● TASK PROMPT
Exactly as written, print every line of the listing below and omit its pictures.

----

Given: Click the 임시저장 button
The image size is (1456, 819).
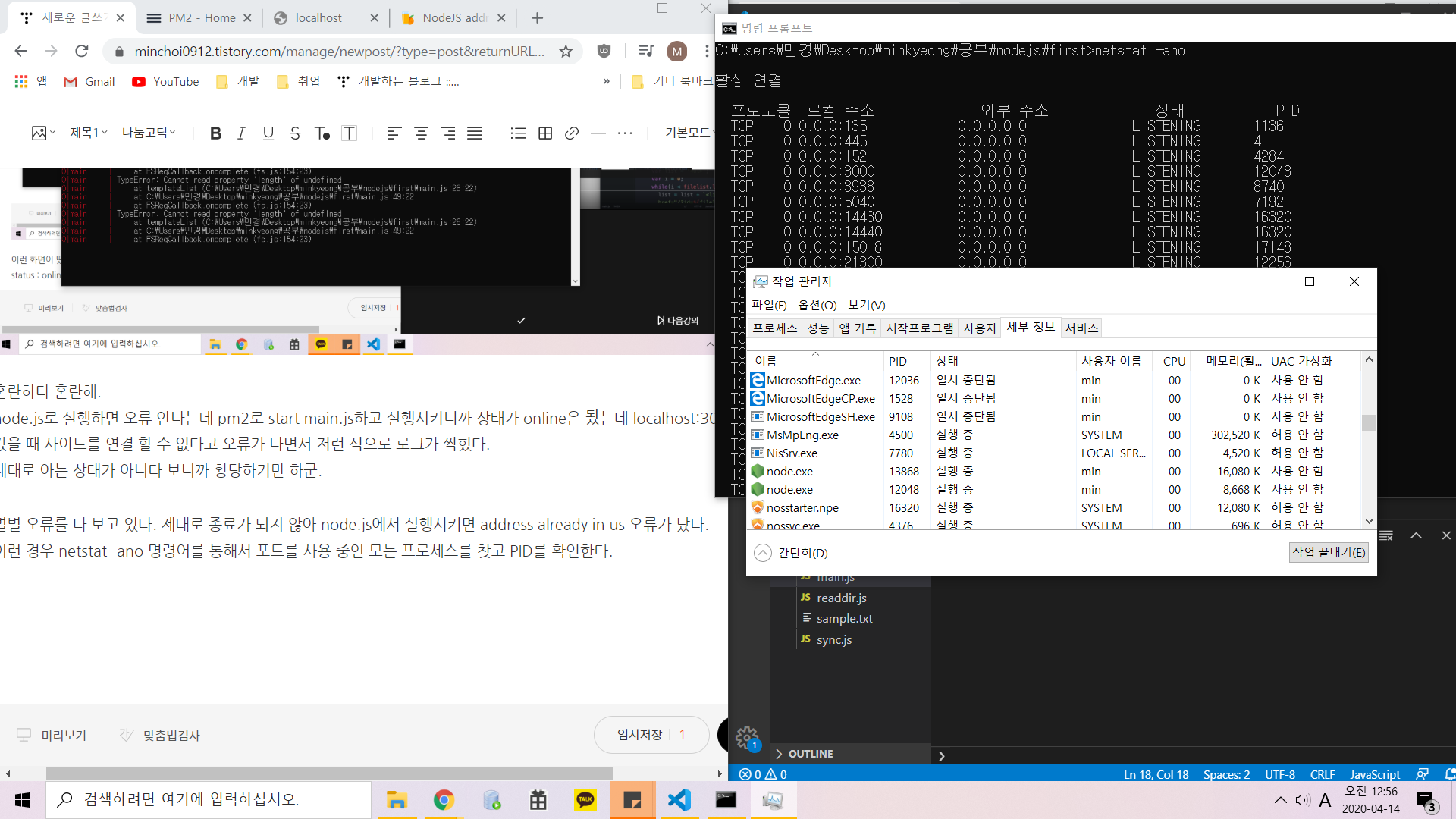Looking at the screenshot, I should click(x=639, y=734).
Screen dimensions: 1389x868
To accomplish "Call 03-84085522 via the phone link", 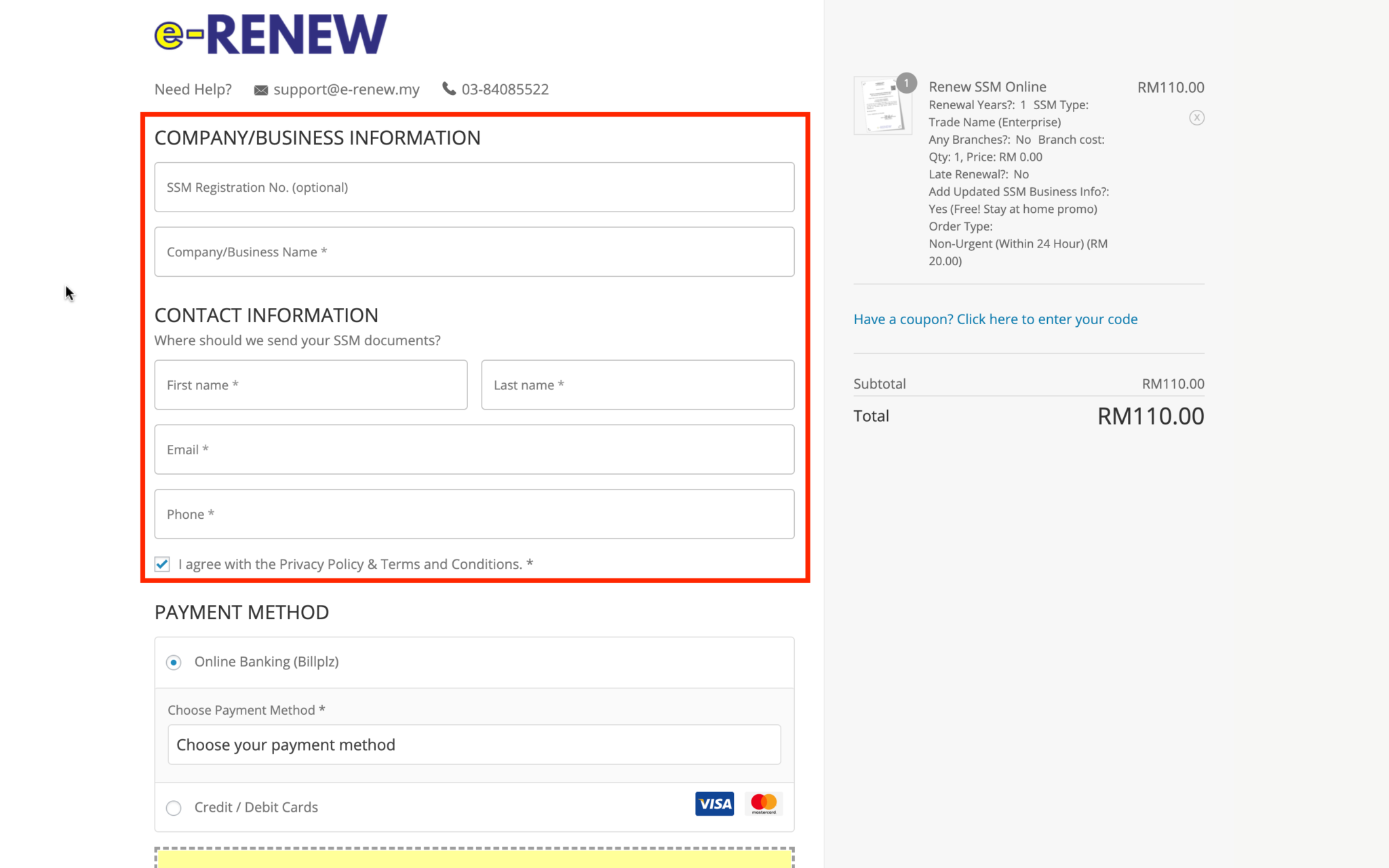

----

● RESULT
Given: Click the 임시저장 button
The image size is (1456, 819).
Looking at the screenshot, I should click(x=639, y=734).
Screen dimensions: 1389x868
To accomplish "Call 03-84085522 via the phone link", 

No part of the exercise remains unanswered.